● **GIVEN EXERCISE**
Rewrite the listing below, replacing "GUI agent" with "GUI assistant" wherever it occurs and leaving everything else unchanged.

....................

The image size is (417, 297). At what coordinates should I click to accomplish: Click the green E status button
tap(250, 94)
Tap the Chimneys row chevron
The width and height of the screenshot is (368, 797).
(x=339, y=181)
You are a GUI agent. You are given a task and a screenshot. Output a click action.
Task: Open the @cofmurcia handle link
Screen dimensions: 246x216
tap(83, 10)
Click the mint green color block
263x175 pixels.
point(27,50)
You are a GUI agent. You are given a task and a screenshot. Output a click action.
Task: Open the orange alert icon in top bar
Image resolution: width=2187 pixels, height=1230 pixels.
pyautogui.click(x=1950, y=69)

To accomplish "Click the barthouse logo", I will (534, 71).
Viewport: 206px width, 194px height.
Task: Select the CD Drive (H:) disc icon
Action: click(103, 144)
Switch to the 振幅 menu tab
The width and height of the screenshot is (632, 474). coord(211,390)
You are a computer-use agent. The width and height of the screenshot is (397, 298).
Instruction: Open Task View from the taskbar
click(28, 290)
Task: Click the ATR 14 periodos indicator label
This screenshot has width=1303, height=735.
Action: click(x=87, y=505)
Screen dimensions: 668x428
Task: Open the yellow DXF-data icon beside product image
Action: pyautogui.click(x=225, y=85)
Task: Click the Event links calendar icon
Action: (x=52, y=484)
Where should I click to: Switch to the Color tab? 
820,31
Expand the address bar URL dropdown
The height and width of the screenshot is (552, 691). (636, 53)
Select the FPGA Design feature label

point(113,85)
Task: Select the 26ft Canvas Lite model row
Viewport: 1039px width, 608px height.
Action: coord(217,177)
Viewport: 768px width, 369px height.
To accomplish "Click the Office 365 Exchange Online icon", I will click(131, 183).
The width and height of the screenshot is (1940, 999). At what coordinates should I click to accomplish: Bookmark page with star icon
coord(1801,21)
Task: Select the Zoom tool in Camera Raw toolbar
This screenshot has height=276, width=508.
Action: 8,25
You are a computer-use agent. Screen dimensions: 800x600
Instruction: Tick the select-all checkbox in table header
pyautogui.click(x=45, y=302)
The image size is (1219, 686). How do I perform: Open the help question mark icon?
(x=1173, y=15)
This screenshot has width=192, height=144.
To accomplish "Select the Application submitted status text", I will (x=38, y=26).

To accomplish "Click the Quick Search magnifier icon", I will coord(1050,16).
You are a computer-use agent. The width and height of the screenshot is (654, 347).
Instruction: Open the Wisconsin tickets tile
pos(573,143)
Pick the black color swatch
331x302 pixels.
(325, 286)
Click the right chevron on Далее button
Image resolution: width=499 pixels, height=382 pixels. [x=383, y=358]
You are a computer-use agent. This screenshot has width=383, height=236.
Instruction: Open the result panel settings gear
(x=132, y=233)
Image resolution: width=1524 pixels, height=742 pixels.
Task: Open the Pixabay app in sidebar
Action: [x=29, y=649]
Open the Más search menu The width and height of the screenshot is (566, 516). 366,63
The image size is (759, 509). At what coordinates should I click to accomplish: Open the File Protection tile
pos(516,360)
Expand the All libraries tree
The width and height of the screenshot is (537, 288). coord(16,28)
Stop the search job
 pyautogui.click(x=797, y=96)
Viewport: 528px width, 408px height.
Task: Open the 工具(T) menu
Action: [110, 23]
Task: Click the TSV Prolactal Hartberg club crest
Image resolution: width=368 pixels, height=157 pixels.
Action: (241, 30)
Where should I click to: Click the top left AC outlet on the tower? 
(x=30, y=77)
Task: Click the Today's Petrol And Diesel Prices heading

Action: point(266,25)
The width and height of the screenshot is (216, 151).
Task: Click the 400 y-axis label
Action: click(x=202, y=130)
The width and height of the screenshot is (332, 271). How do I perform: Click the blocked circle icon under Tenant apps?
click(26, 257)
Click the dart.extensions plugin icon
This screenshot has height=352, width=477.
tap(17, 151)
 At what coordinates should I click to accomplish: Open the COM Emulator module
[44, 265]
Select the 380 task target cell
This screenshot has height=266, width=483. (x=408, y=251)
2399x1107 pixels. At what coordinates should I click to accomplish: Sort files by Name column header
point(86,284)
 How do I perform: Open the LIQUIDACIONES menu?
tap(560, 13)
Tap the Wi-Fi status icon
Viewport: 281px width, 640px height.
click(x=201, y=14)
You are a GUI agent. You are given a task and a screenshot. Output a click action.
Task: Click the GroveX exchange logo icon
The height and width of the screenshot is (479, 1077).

....................

● **PROBLEM SOLUTION**
The image size is (417, 297). At what coordinates should I click to accomplish: Click the green E status button
tap(250, 94)
Tap the Chimneys row chevron
The width and height of the screenshot is (368, 797).
(x=339, y=181)
You are a GUI assistant. You are given a task and a screenshot. Output a click action.
Task: Open the @cofmurcia handle link
Screen dimensions: 246x216
tap(83, 10)
Click the mint green color block
263x175 pixels.
point(27,50)
You are a GUI assistant. You are given a task and a screenshot. Output a click action.
Task: Open the orange alert icon in top bar
Image resolution: width=2187 pixels, height=1230 pixels.
pyautogui.click(x=1950, y=69)

To accomplish "Click the barthouse logo", I will (534, 71).
Viewport: 206px width, 194px height.
Task: Select the CD Drive (H:) disc icon
Action: click(103, 144)
Switch to the 振幅 menu tab
The width and height of the screenshot is (632, 474). coord(211,390)
You are a computer-use agent. The width and height of the screenshot is (397, 298).
Instruction: Open Task View from the taskbar
click(28, 290)
Task: Click the ATR 14 periodos indicator label
This screenshot has width=1303, height=735.
Action: click(x=87, y=505)
Screen dimensions: 668x428
Task: Open the yellow DXF-data icon beside product image
Action: pyautogui.click(x=225, y=85)
Task: Click the Event links calendar icon
Action: (x=52, y=484)
Where should I click to: Switch to the Color tab? 
820,31
Expand the address bar URL dropdown
The height and width of the screenshot is (552, 691). (636, 53)
Select the FPGA Design feature label

point(113,85)
Task: Select the 26ft Canvas Lite model row
Viewport: 1039px width, 608px height.
Action: coord(217,177)
Viewport: 768px width, 369px height.
To accomplish "Click the Office 365 Exchange Online icon", I will click(131, 183).
The width and height of the screenshot is (1940, 999). At what coordinates should I click to accomplish: Bookmark page with star icon
coord(1801,21)
Task: Select the Zoom tool in Camera Raw toolbar
This screenshot has height=276, width=508.
Action: 8,25
You are a computer-use agent. Screen dimensions: 800x600
Instruction: Tick the select-all checkbox in table header
pyautogui.click(x=45, y=302)
The image size is (1219, 686). How do I perform: Open the help question mark icon?
(x=1173, y=15)
This screenshot has width=192, height=144.
To accomplish "Select the Application submitted status text", I will (x=38, y=26).

To accomplish "Click the Quick Search magnifier icon", I will coord(1050,16).
You are a computer-use agent. The width and height of the screenshot is (654, 347).
Instruction: Open the Wisconsin tickets tile
pos(573,143)
Pick the black color swatch
331x302 pixels.
(325, 286)
Click the right chevron on Далее button
Image resolution: width=499 pixels, height=382 pixels. [x=383, y=358]
You are a computer-use agent. This screenshot has width=383, height=236.
Instruction: Open the result panel settings gear
(x=132, y=233)
Image resolution: width=1524 pixels, height=742 pixels.
Task: Open the Pixabay app in sidebar
Action: [x=29, y=649]
Open the Más search menu The width and height of the screenshot is (566, 516). 366,63
The image size is (759, 509). At what coordinates should I click to accomplish: Open the File Protection tile
pos(516,360)
Expand the All libraries tree
The width and height of the screenshot is (537, 288). coord(16,28)
Stop the search job
 pyautogui.click(x=797, y=96)
Viewport: 528px width, 408px height.
Task: Open the 工具(T) menu
Action: [110, 23]
Task: Click the TSV Prolactal Hartberg club crest
Image resolution: width=368 pixels, height=157 pixels.
Action: (241, 30)
Where should I click to: Click the top left AC outlet on the tower? 
(x=30, y=77)
Task: Click the Today's Petrol And Diesel Prices heading

Action: point(266,25)
The width and height of the screenshot is (216, 151).
Task: Click the 400 y-axis label
Action: click(x=202, y=130)
The width and height of the screenshot is (332, 271). How do I perform: Click the blocked circle icon under Tenant apps?
click(26, 257)
Click the dart.extensions plugin icon
This screenshot has height=352, width=477.
tap(17, 151)
 At what coordinates should I click to accomplish: Open the COM Emulator module
[44, 265]
Select the 380 task target cell
This screenshot has height=266, width=483. (x=408, y=251)
2399x1107 pixels. At what coordinates should I click to accomplish: Sort files by Name column header
point(86,284)
 How do I perform: Open the LIQUIDACIONES menu?
tap(560, 13)
Tap the Wi-Fi status icon
Viewport: 281px width, 640px height.
click(x=201, y=14)
You are a GUI assistant. You are given a task and a screenshot. Output a click action.
Task: Click the GroveX exchange logo icon
The height and width of the screenshot is (479, 1077).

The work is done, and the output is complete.